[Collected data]
╔══
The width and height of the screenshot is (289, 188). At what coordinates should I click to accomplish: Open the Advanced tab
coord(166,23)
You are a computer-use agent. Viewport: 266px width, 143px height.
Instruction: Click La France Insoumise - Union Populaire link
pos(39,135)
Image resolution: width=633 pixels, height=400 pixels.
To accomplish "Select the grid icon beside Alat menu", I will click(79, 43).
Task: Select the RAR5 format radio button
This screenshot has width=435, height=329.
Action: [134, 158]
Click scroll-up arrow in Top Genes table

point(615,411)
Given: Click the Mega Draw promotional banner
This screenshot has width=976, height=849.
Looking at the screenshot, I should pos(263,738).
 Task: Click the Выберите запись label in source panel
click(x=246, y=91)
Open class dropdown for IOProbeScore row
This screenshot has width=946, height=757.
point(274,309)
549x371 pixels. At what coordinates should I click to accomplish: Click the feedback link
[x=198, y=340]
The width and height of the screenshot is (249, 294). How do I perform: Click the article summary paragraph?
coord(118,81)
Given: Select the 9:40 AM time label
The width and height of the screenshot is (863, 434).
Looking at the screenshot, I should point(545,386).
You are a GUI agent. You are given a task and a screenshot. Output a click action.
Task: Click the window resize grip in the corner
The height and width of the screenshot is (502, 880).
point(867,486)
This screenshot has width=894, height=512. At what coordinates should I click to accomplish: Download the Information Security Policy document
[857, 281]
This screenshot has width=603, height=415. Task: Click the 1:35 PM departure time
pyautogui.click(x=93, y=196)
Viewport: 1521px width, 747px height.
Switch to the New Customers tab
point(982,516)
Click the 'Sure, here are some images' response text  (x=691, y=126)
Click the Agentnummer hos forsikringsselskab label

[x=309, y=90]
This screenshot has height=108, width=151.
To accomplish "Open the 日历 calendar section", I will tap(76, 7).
╚══
Exercise objective: Scan the records for the string "Select" and show every line that contains it.

Task output:
To accomplish "Select the grid icon beside Alat menu", I will click(79, 43).
Task: Select the RAR5 format radio button
Given: Select the 9:40 AM time label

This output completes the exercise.